**Instructions to follow**
Print out all of the data below, keeping it identical to the original.

(Stored data)
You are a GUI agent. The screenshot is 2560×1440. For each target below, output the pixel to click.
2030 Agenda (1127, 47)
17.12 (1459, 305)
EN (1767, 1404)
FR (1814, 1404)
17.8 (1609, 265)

**Task output**
You are a GUI agent. The screenshot is 2560×1440. For each target below, output the pixel to click.
2030 Agenda (1127, 47)
17.12 (1459, 305)
EN (1767, 1404)
FR (1814, 1404)
17.8 (1609, 265)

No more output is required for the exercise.